Subconscious Self said nothing, being beyond speech.
21
For some minutes after Claire had left him Bill remained where he was, motionless. He felt physically incapable of moving. All the strength that was in him he was using to throw off the insidious poison of her parting speech, and it became plainer to him with each succeeding moment that he would have need of strength.
It is part of the general irony of things that in life's crises a man's good qualities are often the ones that help him least, if indeed they do not actually turn treacherously and fight against him. It was so with Bill. Modesty, if one may trust to the verdict of the mass of mankind, is a good quality. It sweetens the soul and makes for a kindly understanding of one's fellows. But arrogance would have served Bill better now. It was his fatal habit of self-depreciation that was making Claire's words so specious as he stood there trying to cast them from his mind. Who was he, after all, that he should imagine that he had won on his personal merits a girl like Elizabeth Boyd?
He had the not very common type of mind that perceives the merit in others more readily than their faults, and in himself the faults more readily than the merit. Time and the society of a great number of men of different ranks and natures had rid him of the outer symbol of this type of mind, which is shyness, but it had left him still unconvinced that he amounted to anything very much as an individual.
This was the thought that met him every time he tried to persuade himself that what Claire had said was ridiculous, the mere parting shaft of an angry woman. With this thought as an ally her words took on a plausibility hard to withstand. Plausible! That was the devil of it. By no effort could he blind himself to the fact that they were that. In the light of Claire's insinuations what had seemed coincidences took on a more sinister character. It had seemed to him an odd and lucky chance that Nutty Boyd should have come to the rooms which he was occupying that night, seeking a companion. Had it been chance? Even at the time he had thought it strange that, on the strength of a single evening spent together, Nutty should have invited a total stranger to make an indefinite visit to his home. Had there been design behind the invitation?
Bill began to walk slowly to the house. He felt tired and unhappy. He meant to go to bed and try to sleep away these wretched doubts and questionings. Daylight would bring relief.
As he reached the open front door he caught the sound of voices, and paused for an instant, almost unconsciously, to place them. They came from one of the rooms upstairs. It was Nutty speaking now, and it was impossible for Bill not to hear what he said, for Nutty had abandoned his customary drawl in favour of a high, excited tone.

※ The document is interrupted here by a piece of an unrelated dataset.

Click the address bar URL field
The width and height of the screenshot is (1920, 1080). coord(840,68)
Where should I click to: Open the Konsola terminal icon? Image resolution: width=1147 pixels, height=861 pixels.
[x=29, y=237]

'Of course, you hate him and all that,' said Nutty; 'but after all you will be getting five million dollars that ought to have come to—'
That was all that Bill heard, for he had stumbled across the hall and was in his room, sitting on the bed and staring into the darkness with burning eyes. The door banged behind him.
So it was true!
There came a knock at the door. It was repeated. The handle turned.
'Is that you, Bill?'
It was Elizabeth's voice. He could just see her, framed in the doorway.
'Bill!'
His throat was dry. He swallowed, and found that he could speak.
'Yes?'
'Did you just come in?'
'Yes.'
'Then—you heard?'
'Yes.'
There was a long silence. Then the door closed gently and he heard her go upstairs.
22
When Bill woke next morning it was ten o'clock; and his first emotion, on a day that was to be crowded with emotions of various kinds, was one of shame. The desire to do the fitting thing is innate in man, and it struck Bill, as he hurried through his toilet, that he must be a shallow, coarse-fibred sort of person, lacking in the finer feelings, not to have passed a sleepless night. There was something revolting in the thought that, in circumstances which would have made sleep an impossibility for most men, he had slept like a log. He did not do himself the justice to recollect that he had had a singularly strenuous day, and that it is Nature's business, which she performs quietly and unromantically, to send sleep to tired men regardless of their private feelings; and it was in a mood of dissatisfaction with the quality of his soul that he left his room.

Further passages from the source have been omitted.